EXERCISE DETAILS: Return all entries precisely as they stand, without the images.

Records from a collection:
-.-.-
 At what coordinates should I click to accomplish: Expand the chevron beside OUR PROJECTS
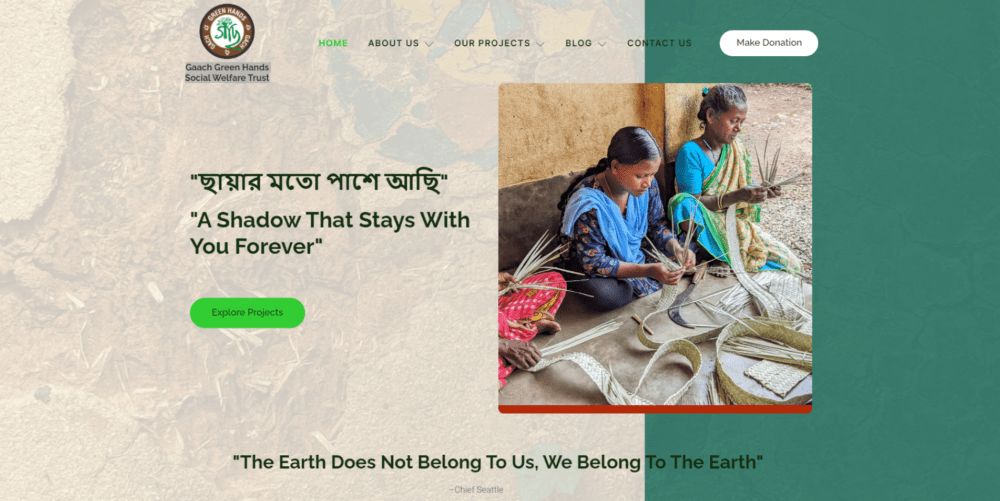tap(540, 44)
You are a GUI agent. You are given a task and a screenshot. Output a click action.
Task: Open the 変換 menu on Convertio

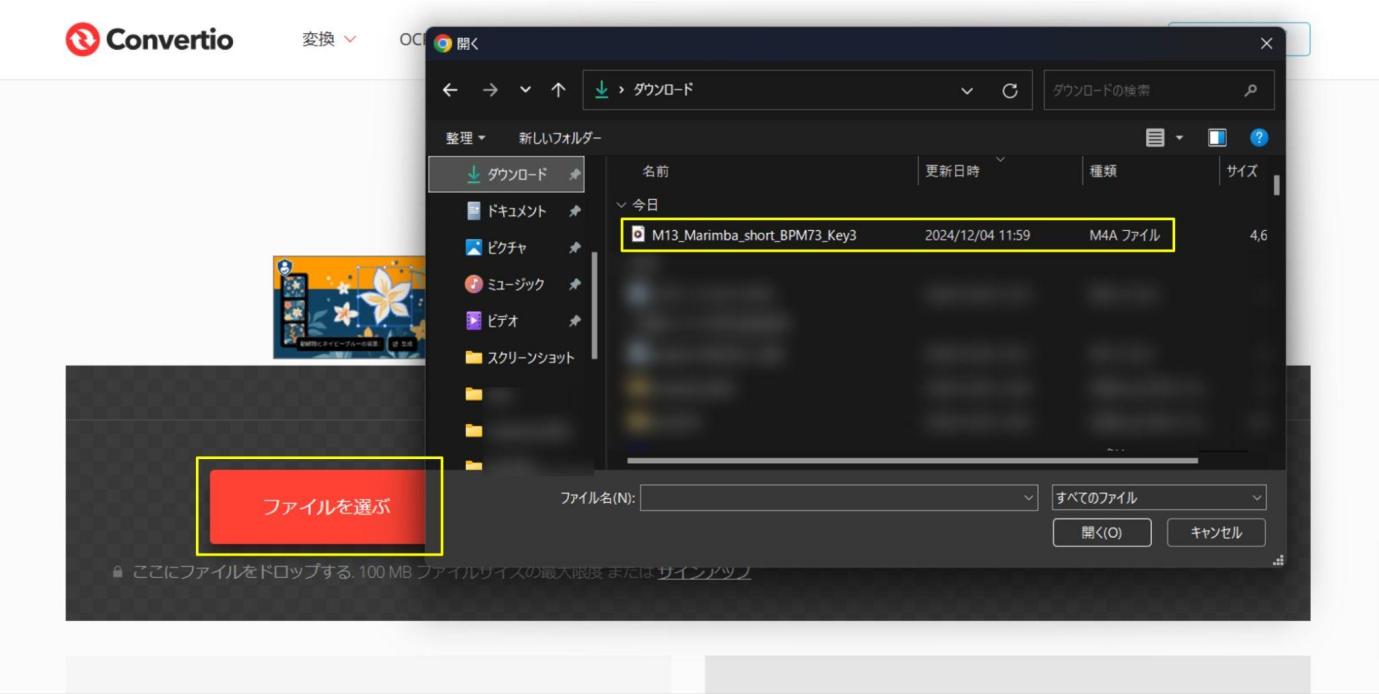click(x=329, y=40)
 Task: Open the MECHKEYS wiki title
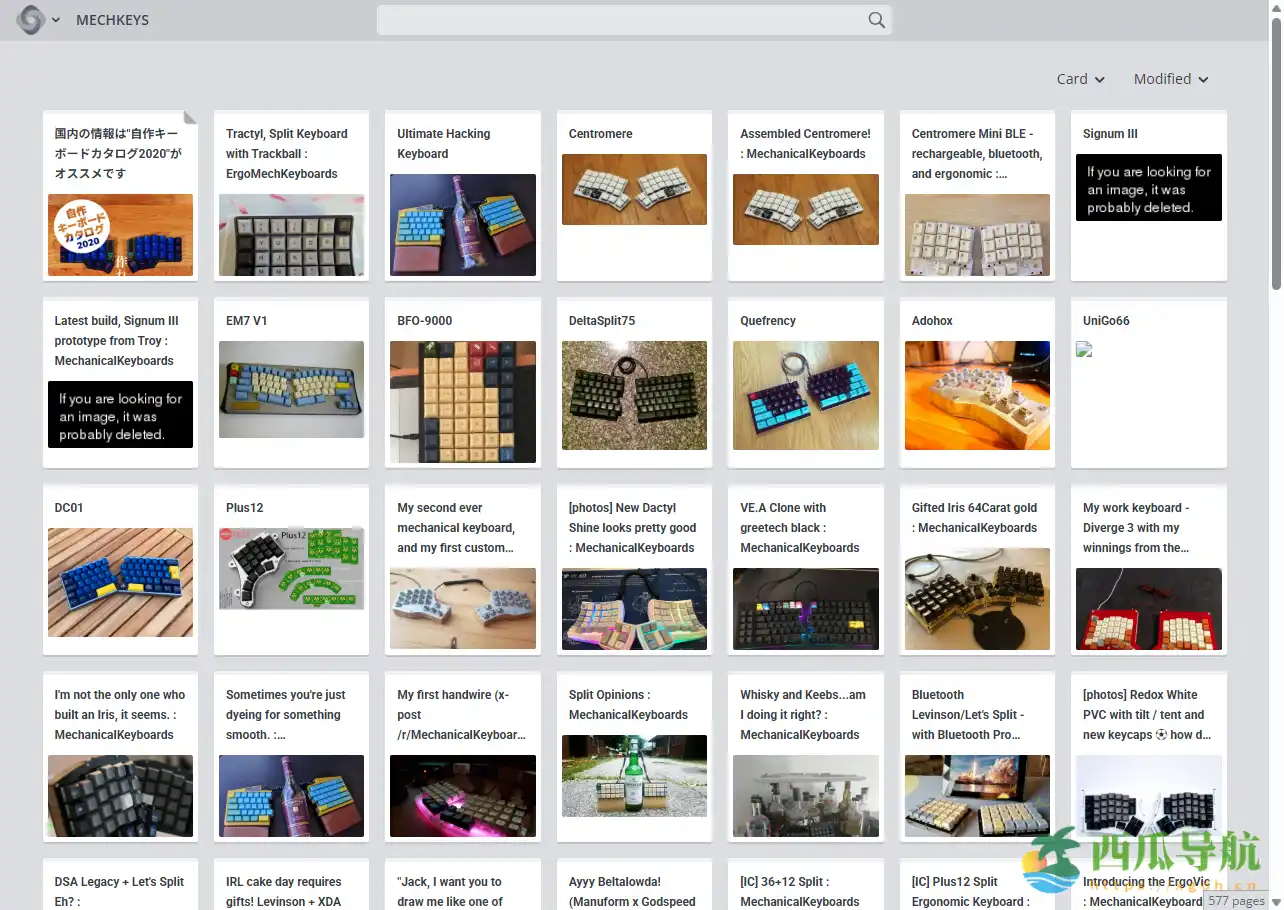click(112, 20)
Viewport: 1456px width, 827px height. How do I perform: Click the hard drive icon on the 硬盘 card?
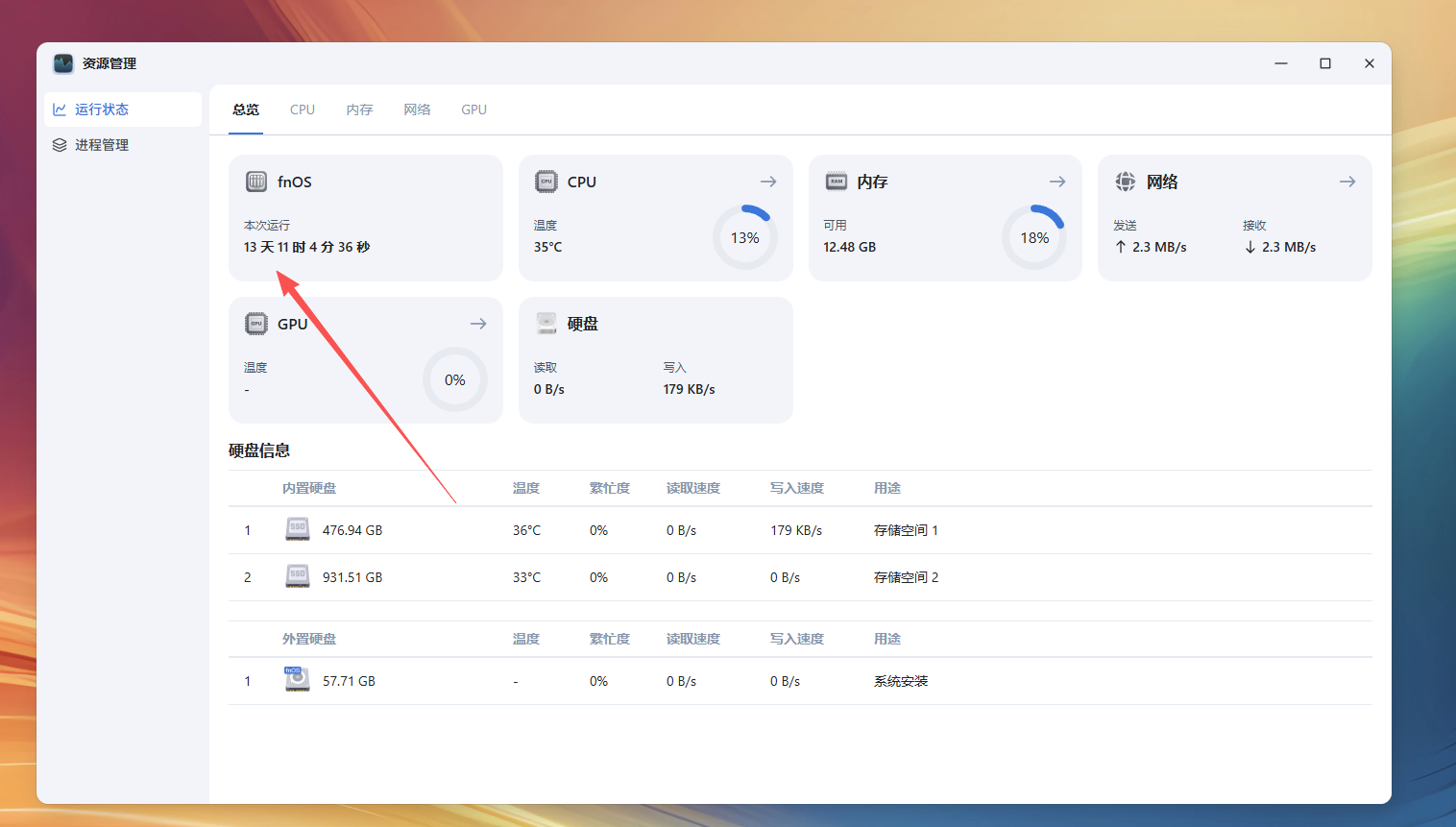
-.-.-
YOUR RESPONSE:
 At what coordinates should I click to accomplish: Expand the chevron beside OUR PROJECTS
tap(540, 44)
You are a GUI agent. You are given a task and a screenshot. Output a click action.
Task: Open the 変換 menu on Convertio

click(x=329, y=40)
 Task: Open the MECHKEYS wiki title
click(112, 20)
Viewport: 1456px width, 827px height. How do I perform: Click the hard drive icon on the 硬盘 card?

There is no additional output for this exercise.